Sejak itu, saya mengalami kesulitan untuk percaya. Beberapa orang mengatakan saya trauma, mungkin ya mungkin enggak. Yang jelas saya selalu menaruh curiga pada mereka yang baik terhadap saya. Bukan sesuatu yang bagus, dan semakin saya menampik kecurigaan itu, saya merasa semakin tersudut. Saya nggak cukup kuat bertarung melawan iblis dalam kepala. Saya benci ketika iblis itu mengorek-ngorek isi otak.

Untuk itu, perlahan saya memberi jarak pada siapa pun, dan saya semakin depresif. Ketakutan-ketakutan akan sesuatu yang belum tentu terjadi itu semakin merongrong. Serangan panik dan keinginan untuk lompat dari balkon menjadi semacam dorongan yang mengerikan. Saya harus berjuang sendiri, sebab nggak ada seorang pun yang tahu.

Sebab nggak ada orang yang bisa mengerti.

Sebab saya sudah terpenjara dalam pikiran saya.

Sebab saya tahu, ada banyak stigma yang telah dirancang untuk membunuh saya.

Seperti yang saya duga, "Nobody is really being a normal. Some are good at hiding."

Jadi katakanlah saya munafik, hipokrit dan tinggi hati, karena saya berhasil mengelabui siapa pun. Bahkan keluarga terdekat saya percaya kalau saya baik-baik aja.

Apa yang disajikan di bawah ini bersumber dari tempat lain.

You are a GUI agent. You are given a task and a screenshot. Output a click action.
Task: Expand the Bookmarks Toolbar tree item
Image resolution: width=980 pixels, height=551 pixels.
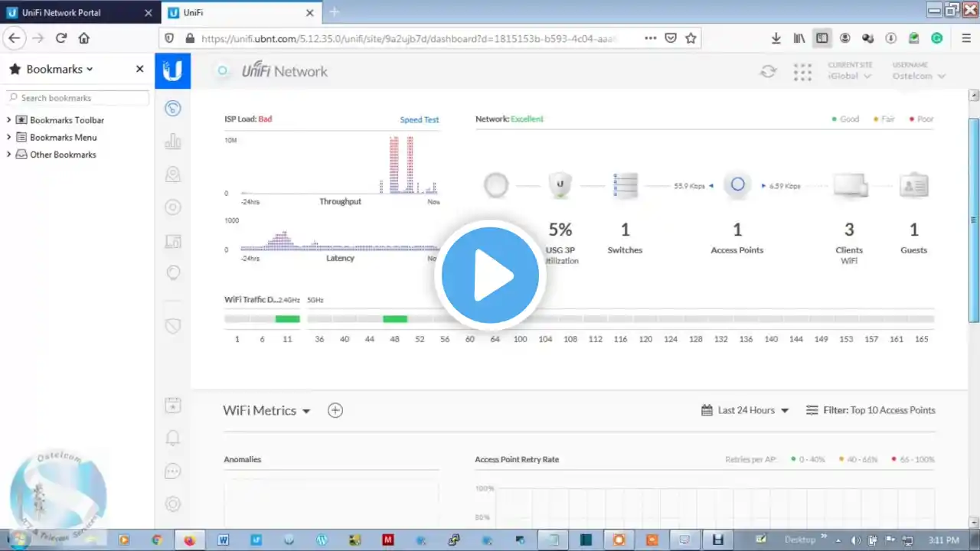(9, 120)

That's perfectly fine so i don't owe you anything.

Saya berjuang setiap malam, menyeret tubuh yang kelelahan sehabis bertengkar dengan iblis itu, dan baru bisa tertidur menjelang Subuh.

Sudah banyak yang saya lakukan seperti apa yang disarankan orang-orang; olahraga, ibadah, meditasi, keluar jalan-jalan. Kesemuanya memang ampuh mengatasi kegilaan itu, tapi sifatnya hanya sementara, karena di malam berikut saya harus kembali mempersiapkan kekuatan yang baru untuk melawan musuh-musuh tak kasat mata.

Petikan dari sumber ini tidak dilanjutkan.